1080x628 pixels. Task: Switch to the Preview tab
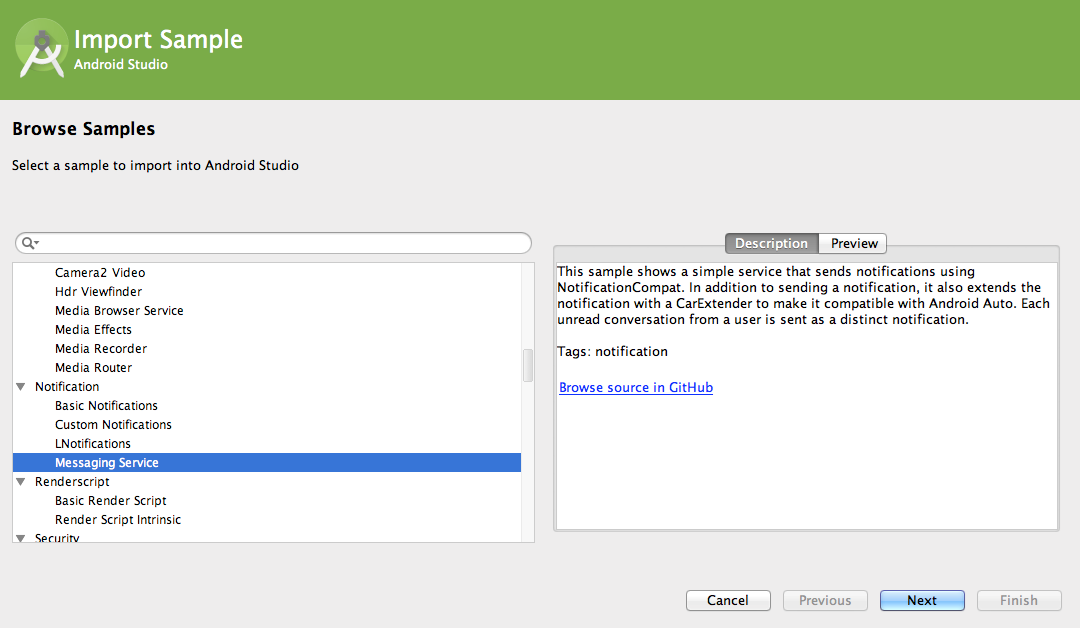854,243
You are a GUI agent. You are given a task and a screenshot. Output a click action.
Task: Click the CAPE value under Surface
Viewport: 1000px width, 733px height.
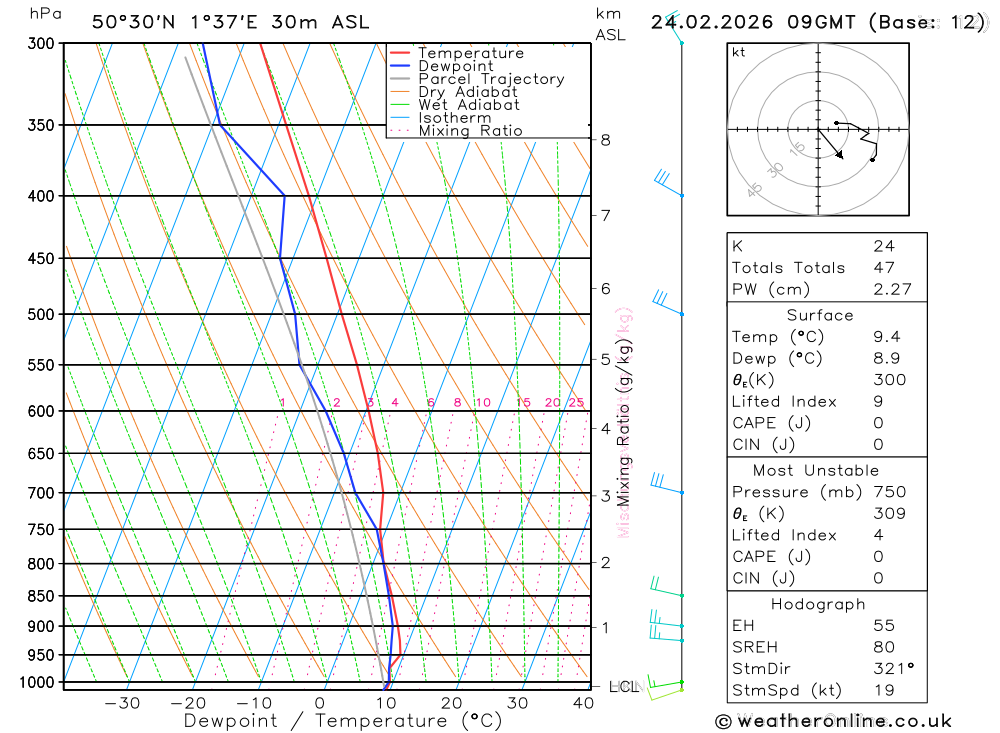point(878,423)
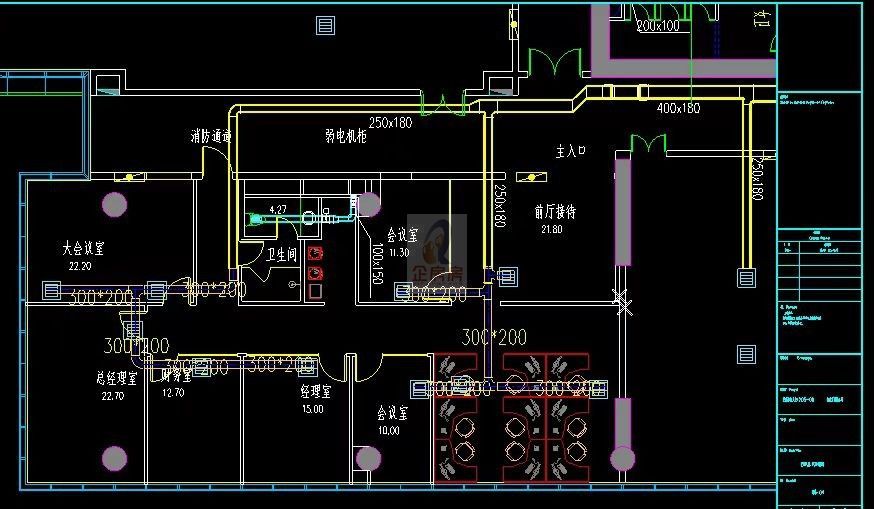Screen dimensions: 874x509
Task: Select the column circle in 大会议室
Action: 115,205
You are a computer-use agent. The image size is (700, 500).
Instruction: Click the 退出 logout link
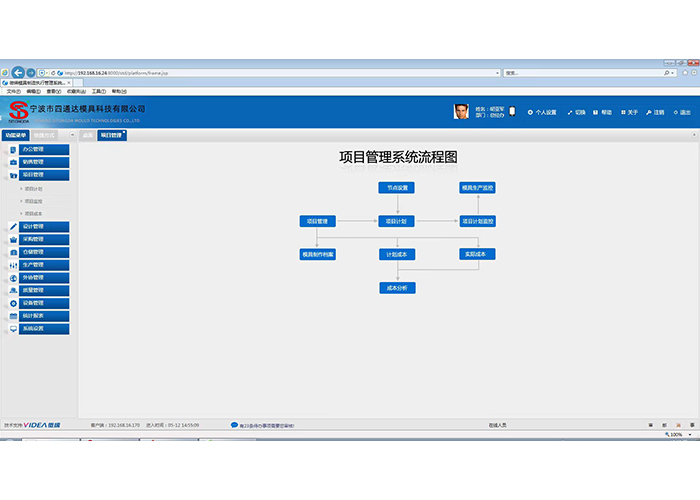(x=682, y=112)
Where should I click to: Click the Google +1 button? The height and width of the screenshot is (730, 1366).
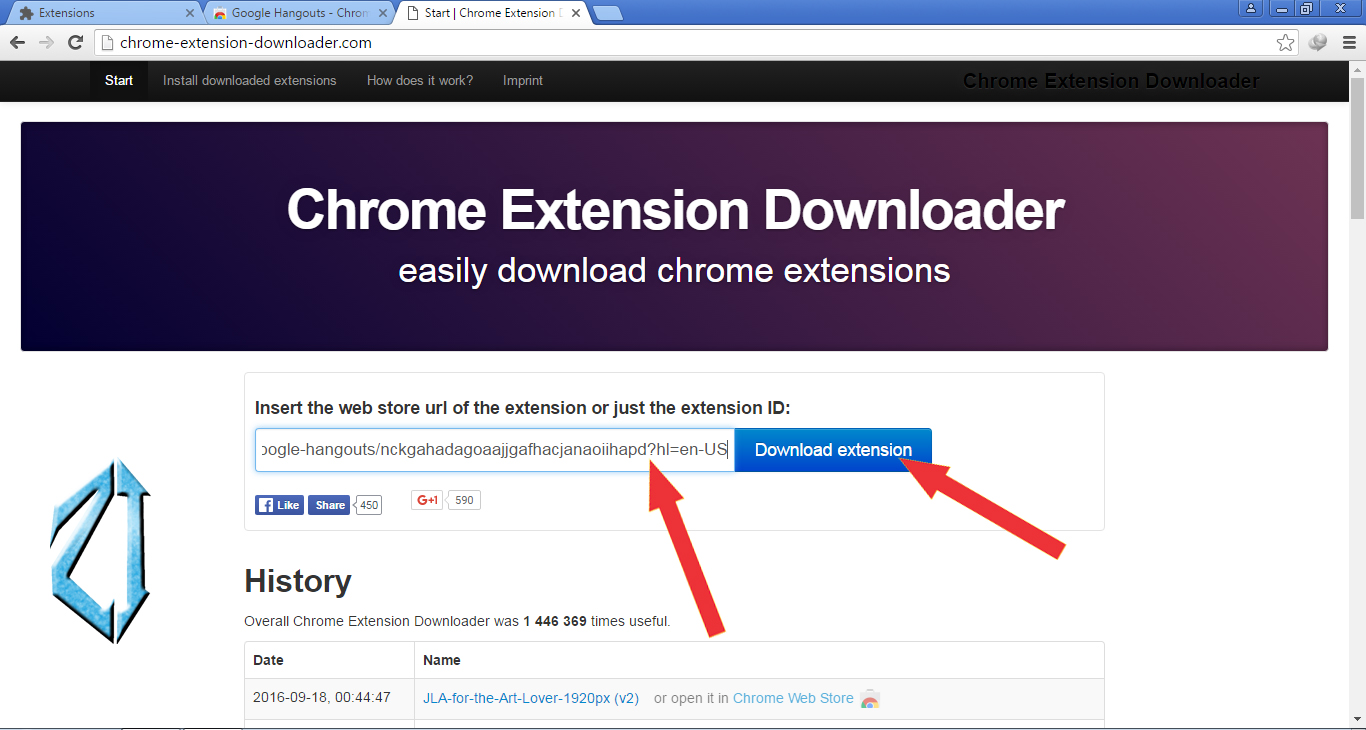tap(425, 499)
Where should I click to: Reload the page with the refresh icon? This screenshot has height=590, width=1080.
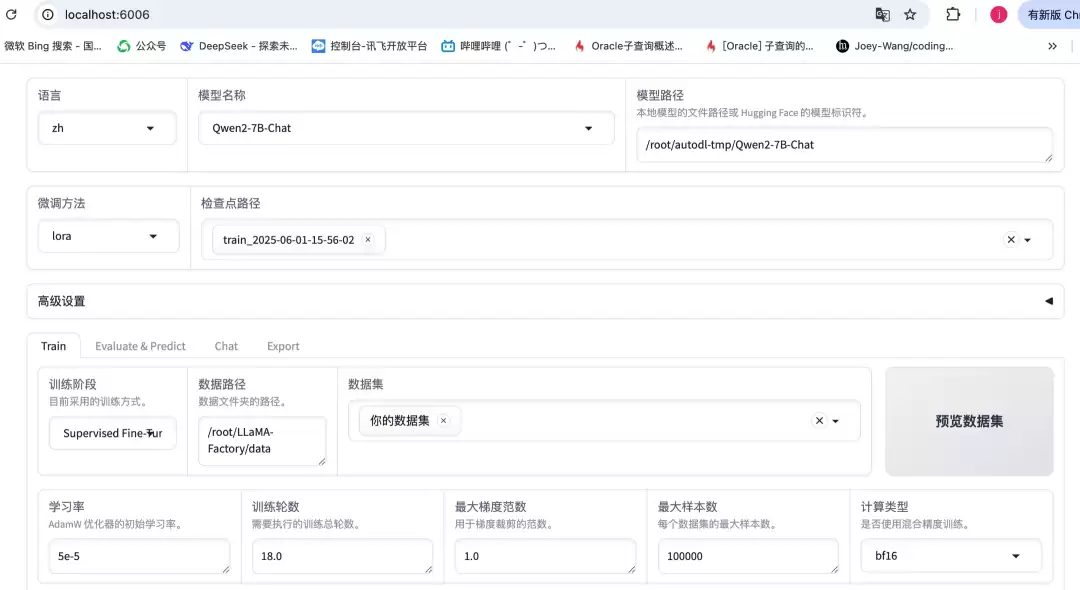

▸ **INSTRUCTIONS TO FOLLOW**:
Go through the lines above and copy any that contain "agent".

▸ **ANSWER SPACE**:
You are a GUI agent. You are given a task and a screenshot. Output a click action.
You are a computer-use agent. The image size is (700, 500).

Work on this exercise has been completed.